Meanwhile, 16 to 18 h after ICSI, the fertilization rate, expressed as the ratio between oocytes with two pronuclei (2PN) and the total number of injected oocytes, was assessed. Following the cleavage of all normal fertilized oocytes, the morphological grade of all embryos was assessed 48 h after ovum pick-up. It was scored according to the BLEFCO classification, which considered the number of blastomeres, the fragmentation rate and the regularity of blastomeres.

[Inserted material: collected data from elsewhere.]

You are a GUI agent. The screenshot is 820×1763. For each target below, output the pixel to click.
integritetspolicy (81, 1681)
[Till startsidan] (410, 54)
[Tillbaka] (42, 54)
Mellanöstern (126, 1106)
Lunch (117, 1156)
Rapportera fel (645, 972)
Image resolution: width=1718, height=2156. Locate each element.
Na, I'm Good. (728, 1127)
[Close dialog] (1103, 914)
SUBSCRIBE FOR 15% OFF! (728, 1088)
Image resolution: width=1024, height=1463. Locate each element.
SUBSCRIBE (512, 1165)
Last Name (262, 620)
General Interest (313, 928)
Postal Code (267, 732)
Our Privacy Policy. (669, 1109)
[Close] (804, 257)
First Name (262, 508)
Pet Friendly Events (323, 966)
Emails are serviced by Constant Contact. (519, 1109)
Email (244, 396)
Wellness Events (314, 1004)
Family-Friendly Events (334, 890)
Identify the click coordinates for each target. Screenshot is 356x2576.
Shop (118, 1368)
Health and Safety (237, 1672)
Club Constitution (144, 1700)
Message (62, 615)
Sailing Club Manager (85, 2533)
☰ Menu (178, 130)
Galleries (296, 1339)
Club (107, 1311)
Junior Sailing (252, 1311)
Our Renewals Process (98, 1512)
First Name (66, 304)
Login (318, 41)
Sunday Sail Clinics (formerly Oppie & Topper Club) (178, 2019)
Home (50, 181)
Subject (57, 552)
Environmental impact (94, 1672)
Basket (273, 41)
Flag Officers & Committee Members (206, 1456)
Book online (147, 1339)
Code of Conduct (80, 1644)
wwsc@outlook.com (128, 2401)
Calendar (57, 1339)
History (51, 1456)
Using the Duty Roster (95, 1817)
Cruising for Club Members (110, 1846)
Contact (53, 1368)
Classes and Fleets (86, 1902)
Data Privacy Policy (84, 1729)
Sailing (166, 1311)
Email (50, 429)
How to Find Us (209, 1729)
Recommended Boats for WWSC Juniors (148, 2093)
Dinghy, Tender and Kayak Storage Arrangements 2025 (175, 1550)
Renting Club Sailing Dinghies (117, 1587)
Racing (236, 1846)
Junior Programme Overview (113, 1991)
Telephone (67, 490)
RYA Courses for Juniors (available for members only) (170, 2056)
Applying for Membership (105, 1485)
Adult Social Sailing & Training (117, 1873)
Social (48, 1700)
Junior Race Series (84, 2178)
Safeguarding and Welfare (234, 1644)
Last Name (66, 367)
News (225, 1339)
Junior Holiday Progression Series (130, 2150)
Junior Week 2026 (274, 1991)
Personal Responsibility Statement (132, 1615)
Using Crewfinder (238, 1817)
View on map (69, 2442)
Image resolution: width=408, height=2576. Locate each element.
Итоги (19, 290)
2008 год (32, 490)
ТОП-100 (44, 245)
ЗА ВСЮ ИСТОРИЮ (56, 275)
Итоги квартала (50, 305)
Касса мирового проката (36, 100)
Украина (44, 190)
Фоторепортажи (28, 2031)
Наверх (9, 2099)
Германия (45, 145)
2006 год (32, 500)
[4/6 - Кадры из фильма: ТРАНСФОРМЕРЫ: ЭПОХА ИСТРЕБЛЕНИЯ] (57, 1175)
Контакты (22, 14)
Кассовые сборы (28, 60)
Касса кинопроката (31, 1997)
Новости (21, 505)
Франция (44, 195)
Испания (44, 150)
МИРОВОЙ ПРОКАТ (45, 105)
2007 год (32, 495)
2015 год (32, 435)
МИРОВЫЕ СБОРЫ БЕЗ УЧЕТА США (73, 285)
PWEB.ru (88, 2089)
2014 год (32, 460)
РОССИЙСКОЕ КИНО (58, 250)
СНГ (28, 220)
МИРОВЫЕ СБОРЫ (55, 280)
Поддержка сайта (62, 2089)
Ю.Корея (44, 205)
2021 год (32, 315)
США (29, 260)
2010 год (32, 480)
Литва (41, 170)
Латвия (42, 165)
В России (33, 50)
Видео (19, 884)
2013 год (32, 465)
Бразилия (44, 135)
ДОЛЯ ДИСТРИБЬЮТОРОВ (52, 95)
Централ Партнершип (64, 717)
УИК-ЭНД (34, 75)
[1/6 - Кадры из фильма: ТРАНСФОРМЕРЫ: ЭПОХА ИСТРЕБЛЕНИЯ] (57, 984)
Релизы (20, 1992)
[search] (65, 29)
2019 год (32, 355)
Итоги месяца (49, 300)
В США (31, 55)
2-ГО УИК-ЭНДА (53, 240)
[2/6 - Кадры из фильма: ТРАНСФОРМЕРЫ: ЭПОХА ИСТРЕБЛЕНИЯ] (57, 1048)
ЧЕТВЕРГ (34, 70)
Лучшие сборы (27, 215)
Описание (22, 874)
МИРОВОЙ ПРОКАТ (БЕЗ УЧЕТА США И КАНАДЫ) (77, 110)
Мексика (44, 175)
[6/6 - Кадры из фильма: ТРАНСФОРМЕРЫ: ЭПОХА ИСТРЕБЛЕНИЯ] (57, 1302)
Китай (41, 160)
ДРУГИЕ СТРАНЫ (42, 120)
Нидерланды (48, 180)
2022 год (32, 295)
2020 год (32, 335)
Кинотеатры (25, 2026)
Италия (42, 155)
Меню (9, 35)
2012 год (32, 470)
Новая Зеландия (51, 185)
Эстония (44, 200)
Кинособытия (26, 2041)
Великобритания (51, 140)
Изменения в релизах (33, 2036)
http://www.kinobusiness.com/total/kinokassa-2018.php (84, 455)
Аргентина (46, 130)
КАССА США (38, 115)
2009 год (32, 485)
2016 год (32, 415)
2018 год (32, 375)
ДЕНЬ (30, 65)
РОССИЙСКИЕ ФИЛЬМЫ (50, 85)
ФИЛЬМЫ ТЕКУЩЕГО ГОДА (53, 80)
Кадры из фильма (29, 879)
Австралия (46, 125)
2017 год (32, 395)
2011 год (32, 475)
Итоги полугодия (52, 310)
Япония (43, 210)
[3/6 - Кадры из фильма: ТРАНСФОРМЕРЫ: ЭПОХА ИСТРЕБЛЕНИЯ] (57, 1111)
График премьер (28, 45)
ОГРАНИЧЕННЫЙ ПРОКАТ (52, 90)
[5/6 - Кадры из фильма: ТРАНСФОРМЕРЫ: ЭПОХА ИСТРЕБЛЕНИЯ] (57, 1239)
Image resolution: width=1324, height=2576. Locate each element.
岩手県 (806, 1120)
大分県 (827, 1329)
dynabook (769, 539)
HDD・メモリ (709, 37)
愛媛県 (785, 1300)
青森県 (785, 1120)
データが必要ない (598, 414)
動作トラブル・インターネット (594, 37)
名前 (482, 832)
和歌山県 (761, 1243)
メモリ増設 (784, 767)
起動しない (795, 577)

Fresh embryos were transferred on day 2 or on day 3 after intracytoplasmic injection with Frydman catheter (CDD, France). The number of embryos transferred depended on the embryo quality, the number of embryos available and the patient’s history. Generally two or three embryos were transferred. The remaining good quality embryos were frozen after the consent of the couple for possible future transfer.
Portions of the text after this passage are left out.